--- EXCERPTED PASSAGE ---

Ukrainian politician and entrepreneur

Pavlo Anatoliyovych Klymets (ukr. Павло Анатолійович Климець; born 23 July 1967) is a Ukrainian politician and entrepreneur.

== Biography ==
Klymets was born on July 23, 1967, in Donetsk, in 2006 moved with his family to Kyiv. He is a Ukrainian entrepreneur who is the founder and director of the Institute of Free Economic Zones, CEO of OLIMP GROUP, and People's Deputy of the V-VI convocation for Party of Regions.

=== Education ===
Klymets graduated from Donetsk Technical College of Industrial Automation, Donetsk National University with a degree in Finance and Credit. He is a Candidate of Science in Public Administration.

== Political activity ==
In the 1998 Ukrainian parliamentary election Klymets took part on the election list of the bloc "Party of Labor and Liberal Party – Together!", but this Bloc did not overcome 4% electoral threshold and do not get to parliament.

--- DATA FOR REVIEW ---

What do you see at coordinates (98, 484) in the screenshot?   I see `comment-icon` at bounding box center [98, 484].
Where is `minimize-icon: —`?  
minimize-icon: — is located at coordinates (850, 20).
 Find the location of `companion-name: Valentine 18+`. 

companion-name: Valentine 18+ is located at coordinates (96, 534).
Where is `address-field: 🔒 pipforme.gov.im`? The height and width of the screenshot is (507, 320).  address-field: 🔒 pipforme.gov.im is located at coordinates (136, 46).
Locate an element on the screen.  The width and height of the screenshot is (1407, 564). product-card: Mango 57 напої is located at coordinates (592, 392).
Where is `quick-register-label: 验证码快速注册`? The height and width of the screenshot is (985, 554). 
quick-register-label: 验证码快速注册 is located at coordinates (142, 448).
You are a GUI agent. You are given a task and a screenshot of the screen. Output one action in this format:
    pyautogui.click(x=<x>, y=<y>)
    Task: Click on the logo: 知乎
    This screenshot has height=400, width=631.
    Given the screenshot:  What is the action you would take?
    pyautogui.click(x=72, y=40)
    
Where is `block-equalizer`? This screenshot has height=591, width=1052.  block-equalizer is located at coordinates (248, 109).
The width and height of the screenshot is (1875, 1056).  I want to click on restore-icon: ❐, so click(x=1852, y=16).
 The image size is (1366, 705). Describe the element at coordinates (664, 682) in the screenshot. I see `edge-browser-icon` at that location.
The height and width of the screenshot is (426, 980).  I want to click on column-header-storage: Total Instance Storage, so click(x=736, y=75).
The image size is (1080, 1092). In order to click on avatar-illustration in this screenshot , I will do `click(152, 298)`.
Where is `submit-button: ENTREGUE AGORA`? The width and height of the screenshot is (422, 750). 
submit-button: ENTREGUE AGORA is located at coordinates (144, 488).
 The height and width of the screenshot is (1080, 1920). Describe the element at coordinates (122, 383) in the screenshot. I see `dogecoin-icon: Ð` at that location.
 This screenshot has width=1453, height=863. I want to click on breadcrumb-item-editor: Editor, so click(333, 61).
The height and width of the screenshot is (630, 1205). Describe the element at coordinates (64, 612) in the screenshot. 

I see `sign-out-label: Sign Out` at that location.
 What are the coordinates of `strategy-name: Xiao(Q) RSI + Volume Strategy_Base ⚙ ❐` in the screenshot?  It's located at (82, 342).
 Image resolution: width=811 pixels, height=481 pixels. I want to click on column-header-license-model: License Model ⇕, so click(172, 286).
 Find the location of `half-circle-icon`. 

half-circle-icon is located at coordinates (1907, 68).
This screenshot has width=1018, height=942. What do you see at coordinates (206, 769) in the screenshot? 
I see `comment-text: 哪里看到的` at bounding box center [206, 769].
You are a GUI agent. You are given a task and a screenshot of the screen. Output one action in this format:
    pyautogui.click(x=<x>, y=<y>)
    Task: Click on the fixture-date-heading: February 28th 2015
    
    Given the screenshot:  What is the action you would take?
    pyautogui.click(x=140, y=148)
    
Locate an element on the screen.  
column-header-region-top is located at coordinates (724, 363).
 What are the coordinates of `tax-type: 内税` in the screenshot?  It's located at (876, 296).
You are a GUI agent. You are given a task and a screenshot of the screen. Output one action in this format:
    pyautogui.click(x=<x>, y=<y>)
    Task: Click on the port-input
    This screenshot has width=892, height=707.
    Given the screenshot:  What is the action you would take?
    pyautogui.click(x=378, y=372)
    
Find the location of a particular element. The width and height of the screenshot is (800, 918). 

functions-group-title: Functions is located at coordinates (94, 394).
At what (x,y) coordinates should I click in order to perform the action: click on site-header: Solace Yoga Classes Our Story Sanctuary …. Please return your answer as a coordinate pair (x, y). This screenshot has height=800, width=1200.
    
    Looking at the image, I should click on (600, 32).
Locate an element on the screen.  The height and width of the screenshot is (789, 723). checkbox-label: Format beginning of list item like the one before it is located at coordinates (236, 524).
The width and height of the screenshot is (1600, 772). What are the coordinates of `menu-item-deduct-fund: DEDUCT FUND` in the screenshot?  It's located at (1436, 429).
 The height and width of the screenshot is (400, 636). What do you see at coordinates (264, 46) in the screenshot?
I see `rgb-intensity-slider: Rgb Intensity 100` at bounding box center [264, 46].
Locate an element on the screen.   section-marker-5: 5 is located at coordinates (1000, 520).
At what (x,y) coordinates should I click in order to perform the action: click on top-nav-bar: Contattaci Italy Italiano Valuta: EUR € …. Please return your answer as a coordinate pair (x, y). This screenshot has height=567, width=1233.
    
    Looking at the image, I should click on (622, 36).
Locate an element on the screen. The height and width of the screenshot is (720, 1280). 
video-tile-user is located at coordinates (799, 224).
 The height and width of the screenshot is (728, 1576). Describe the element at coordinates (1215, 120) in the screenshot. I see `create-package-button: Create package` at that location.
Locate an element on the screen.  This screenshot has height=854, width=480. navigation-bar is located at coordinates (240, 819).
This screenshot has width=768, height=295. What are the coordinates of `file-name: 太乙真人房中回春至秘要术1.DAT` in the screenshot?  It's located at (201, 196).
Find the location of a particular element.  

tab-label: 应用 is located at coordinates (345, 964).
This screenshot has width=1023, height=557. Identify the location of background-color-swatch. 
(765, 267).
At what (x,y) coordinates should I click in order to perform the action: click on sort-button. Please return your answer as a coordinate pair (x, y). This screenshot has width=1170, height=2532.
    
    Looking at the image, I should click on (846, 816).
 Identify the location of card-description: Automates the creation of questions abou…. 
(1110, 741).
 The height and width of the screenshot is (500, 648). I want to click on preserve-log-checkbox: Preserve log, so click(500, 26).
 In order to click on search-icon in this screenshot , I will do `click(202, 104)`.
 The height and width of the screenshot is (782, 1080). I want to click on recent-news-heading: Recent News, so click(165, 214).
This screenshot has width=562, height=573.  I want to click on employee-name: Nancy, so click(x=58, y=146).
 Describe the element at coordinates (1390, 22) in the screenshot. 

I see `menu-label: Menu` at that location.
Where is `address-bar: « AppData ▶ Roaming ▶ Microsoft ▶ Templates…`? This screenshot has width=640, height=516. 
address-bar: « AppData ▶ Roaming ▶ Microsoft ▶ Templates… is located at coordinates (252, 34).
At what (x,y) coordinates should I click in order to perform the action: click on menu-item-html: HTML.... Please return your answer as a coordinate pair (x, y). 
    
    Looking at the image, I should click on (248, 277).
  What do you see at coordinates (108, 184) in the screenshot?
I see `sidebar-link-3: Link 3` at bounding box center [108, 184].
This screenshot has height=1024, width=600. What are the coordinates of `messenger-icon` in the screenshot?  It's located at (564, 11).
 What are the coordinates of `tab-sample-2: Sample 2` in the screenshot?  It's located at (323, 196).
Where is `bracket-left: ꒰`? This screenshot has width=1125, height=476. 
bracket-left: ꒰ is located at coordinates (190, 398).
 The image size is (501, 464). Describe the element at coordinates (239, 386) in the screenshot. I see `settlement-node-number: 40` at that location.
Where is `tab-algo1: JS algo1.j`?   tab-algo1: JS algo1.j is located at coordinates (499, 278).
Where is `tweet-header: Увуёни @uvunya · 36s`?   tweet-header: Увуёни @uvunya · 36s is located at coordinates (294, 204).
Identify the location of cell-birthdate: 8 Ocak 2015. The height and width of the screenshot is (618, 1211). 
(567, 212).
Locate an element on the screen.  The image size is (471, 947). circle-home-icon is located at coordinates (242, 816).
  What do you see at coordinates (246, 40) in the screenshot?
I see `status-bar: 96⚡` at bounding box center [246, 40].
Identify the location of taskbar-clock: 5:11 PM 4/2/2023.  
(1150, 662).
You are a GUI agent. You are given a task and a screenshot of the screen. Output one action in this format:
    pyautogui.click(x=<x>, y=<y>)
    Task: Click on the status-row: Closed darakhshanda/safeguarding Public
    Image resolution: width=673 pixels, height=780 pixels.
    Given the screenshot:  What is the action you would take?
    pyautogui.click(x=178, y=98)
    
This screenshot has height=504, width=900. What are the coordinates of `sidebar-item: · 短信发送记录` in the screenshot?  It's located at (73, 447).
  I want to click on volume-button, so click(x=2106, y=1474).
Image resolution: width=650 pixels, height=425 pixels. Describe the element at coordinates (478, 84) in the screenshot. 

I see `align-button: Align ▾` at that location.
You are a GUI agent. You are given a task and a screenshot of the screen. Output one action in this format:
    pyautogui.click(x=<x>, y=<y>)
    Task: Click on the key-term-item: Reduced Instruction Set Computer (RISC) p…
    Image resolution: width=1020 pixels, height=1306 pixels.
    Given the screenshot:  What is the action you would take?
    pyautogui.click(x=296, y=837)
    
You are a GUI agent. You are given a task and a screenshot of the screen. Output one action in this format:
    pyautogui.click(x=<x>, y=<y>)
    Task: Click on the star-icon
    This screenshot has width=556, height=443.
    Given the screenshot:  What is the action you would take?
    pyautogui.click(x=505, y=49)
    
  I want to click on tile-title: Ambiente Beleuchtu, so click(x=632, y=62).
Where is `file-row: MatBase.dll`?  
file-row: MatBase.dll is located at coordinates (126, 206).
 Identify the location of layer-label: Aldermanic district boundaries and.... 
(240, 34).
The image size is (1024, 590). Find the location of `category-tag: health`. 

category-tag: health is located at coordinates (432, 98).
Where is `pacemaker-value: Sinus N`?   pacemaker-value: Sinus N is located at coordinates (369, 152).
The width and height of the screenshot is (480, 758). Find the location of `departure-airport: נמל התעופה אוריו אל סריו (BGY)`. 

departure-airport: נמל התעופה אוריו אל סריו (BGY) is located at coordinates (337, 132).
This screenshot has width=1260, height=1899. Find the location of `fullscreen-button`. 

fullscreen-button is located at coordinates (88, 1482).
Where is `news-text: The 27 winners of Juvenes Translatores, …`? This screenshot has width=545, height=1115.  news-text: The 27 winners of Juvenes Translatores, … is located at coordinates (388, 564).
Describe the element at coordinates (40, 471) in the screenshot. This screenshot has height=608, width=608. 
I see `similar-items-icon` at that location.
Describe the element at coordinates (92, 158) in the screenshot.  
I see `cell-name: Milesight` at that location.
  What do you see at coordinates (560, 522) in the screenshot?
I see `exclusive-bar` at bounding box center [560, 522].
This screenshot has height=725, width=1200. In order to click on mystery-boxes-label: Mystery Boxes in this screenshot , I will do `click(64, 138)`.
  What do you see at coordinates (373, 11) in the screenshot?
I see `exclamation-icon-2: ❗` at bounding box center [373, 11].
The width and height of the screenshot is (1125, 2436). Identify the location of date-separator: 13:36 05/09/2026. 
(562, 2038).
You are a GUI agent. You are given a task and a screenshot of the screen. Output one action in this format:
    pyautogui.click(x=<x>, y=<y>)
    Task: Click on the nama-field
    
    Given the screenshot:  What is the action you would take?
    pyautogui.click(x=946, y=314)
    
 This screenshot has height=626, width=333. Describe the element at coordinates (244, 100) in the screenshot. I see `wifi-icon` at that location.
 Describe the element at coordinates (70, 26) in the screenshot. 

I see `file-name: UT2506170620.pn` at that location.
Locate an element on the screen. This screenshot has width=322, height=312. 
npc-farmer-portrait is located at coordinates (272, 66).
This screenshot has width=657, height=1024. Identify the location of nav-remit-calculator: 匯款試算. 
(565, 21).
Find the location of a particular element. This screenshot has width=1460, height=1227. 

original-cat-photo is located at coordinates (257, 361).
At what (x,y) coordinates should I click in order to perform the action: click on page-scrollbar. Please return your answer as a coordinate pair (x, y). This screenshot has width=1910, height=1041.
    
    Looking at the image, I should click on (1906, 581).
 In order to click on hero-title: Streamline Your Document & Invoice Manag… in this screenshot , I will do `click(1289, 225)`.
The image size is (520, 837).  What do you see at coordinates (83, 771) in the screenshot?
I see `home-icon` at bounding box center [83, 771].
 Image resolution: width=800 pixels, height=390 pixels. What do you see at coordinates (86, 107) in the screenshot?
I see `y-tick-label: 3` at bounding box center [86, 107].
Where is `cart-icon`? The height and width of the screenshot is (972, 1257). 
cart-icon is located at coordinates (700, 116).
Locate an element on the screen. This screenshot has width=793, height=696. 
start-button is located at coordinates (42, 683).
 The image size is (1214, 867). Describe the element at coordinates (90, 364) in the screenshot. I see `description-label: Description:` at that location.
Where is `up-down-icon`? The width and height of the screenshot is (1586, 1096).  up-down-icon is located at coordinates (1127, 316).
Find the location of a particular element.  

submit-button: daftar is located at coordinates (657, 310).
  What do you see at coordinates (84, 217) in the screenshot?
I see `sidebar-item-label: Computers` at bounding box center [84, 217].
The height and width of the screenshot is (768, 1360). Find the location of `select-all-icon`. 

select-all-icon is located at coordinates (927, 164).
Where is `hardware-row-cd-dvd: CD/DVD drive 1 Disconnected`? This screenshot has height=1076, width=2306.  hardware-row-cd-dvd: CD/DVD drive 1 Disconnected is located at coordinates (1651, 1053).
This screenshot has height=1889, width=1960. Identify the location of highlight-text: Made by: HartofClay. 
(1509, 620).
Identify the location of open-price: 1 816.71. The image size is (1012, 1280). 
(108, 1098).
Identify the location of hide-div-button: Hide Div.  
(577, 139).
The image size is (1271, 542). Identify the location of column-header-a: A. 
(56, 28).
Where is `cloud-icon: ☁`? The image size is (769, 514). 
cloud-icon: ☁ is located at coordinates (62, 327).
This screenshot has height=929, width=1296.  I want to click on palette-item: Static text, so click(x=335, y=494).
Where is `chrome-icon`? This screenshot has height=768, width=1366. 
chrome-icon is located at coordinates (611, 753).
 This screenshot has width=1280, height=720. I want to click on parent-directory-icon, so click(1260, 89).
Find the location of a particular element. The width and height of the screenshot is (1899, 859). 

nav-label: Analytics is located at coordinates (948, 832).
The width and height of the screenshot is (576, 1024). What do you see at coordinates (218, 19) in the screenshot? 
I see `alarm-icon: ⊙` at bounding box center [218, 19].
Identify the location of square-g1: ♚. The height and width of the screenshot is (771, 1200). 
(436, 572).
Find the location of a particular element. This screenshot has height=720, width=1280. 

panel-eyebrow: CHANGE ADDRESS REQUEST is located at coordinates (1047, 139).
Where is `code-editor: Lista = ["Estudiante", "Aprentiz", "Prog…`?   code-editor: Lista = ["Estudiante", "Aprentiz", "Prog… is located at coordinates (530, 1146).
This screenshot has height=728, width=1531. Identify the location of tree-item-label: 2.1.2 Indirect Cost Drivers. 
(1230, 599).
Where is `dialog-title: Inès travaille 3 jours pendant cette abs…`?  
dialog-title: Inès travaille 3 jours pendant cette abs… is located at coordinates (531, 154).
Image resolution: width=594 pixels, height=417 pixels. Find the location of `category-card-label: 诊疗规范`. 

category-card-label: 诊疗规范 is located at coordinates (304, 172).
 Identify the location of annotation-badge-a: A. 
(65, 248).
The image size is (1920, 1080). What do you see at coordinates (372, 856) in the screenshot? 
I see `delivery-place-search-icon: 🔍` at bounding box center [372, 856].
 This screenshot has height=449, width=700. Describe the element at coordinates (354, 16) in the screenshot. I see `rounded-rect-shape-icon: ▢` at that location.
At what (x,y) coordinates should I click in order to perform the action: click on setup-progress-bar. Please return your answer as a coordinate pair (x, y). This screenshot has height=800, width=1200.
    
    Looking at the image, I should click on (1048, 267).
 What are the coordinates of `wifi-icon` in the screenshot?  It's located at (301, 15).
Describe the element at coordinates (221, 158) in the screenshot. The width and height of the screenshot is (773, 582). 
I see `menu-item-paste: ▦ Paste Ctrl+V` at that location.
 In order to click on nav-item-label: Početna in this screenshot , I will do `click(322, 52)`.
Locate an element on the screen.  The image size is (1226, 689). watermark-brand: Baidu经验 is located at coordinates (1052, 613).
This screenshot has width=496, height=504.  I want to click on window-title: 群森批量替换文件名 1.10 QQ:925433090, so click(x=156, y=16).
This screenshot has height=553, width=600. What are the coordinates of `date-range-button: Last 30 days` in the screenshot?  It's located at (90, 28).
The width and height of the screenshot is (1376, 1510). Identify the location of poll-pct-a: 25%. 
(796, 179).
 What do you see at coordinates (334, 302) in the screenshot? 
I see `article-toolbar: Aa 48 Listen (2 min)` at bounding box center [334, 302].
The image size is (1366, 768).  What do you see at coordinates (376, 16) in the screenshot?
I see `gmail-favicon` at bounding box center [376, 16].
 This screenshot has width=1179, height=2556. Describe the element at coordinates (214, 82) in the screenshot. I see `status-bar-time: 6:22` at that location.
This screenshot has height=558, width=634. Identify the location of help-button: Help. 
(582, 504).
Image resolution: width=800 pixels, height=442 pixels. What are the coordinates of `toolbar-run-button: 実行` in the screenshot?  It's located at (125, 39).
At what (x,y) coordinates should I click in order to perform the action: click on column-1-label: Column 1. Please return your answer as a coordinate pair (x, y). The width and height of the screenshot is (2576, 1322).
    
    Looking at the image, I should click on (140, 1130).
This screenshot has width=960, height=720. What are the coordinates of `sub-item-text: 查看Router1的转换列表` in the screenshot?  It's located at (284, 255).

---

* **TASK INSTRUCTIONS**:
Say whether each statement agrees with the biography of Pavlo Klymets. Answer yes or no for each and quote the words from the biography that decide it.
1. Klymets moved with his family to Kyiv in 2006.
2. Klymets graduated from Kyiv National University.
3. The bloc on whose list Klymets ran in the 1998 election got into parliament.

* **SOLUTION TO THIS PROBLEM**:
1. Yes: "in 2006 moved with his family to Kyiv"
2. No: "Donetsk National University with a degree in Finance and Credit"
3. No: "this Bloc did not overcome 4% electoral threshold"